[Provided data — start]
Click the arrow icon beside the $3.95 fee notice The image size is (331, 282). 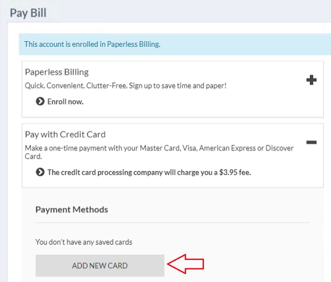click(40, 172)
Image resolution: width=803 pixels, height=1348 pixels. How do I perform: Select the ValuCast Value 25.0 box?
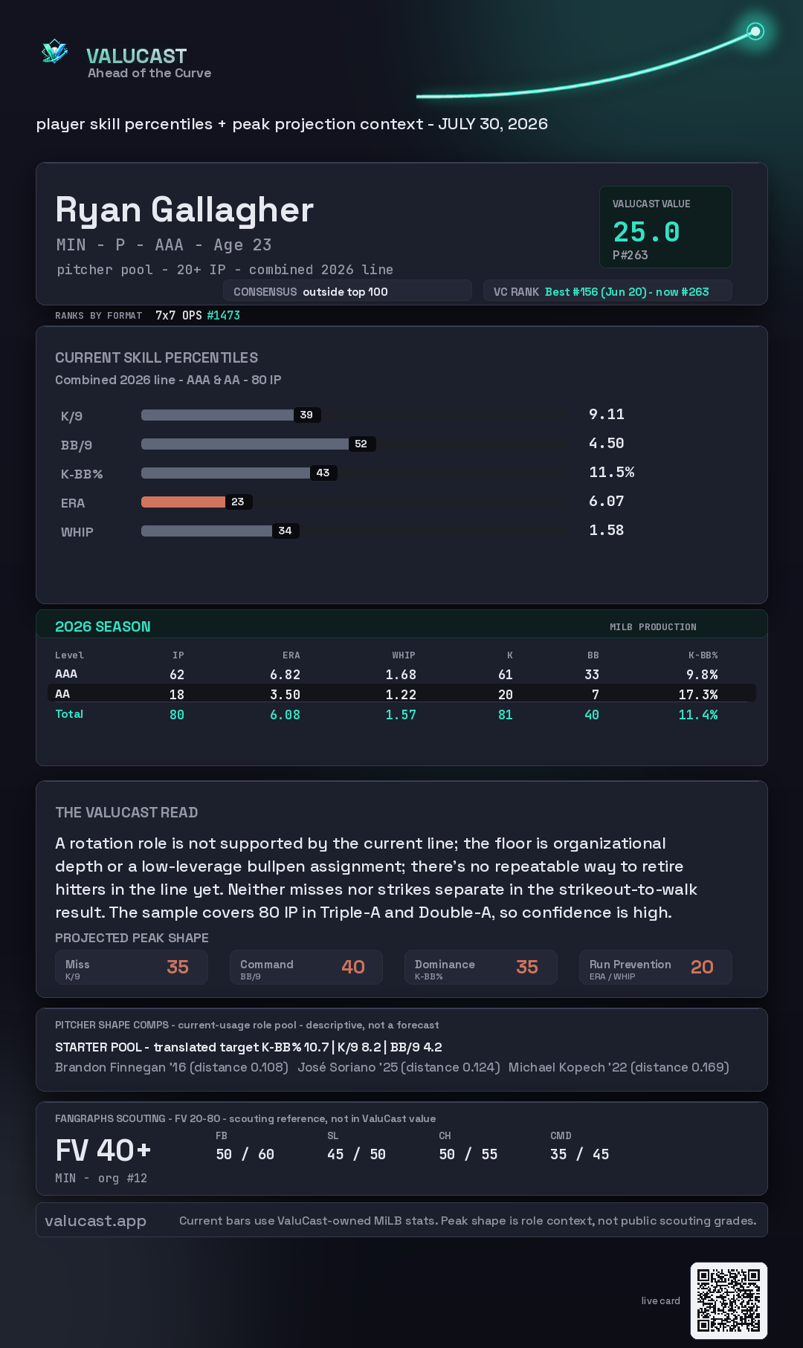click(x=665, y=227)
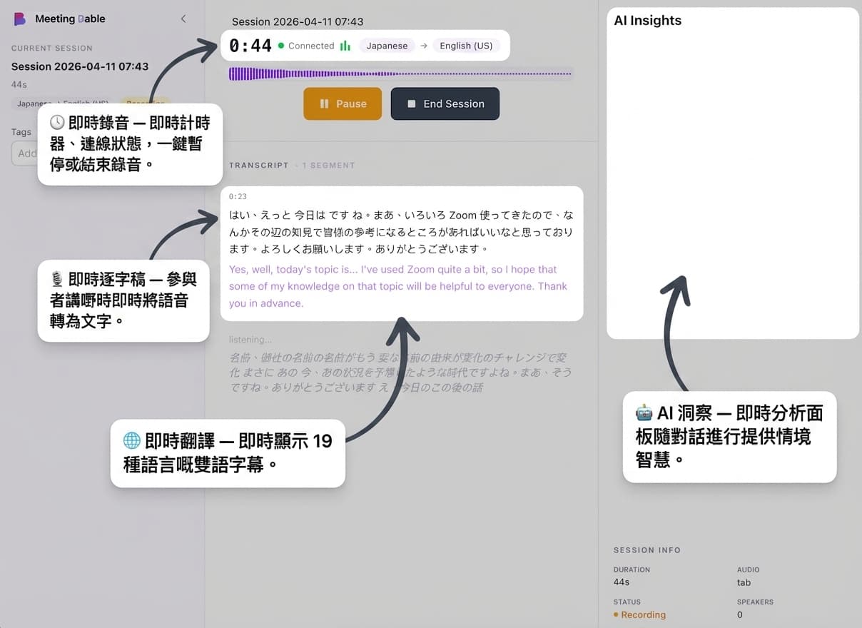The image size is (862, 628).
Task: Click the green Connected status dot
Action: [x=283, y=45]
[Provided data — finish]
**What to produce:**
Lines from the one containing "Image resolution: width=803" through the end of the listing, both included, are to be restated exactly, and pictures are to be left out.

**Exercise output:**
Image resolution: width=803 pixels, height=1348 pixels. How do I perform: Select the ValuCast Value 25.0 box?
click(x=665, y=227)
The image size is (862, 628).
Task: Click the green Connected status dot
Action: [x=283, y=45]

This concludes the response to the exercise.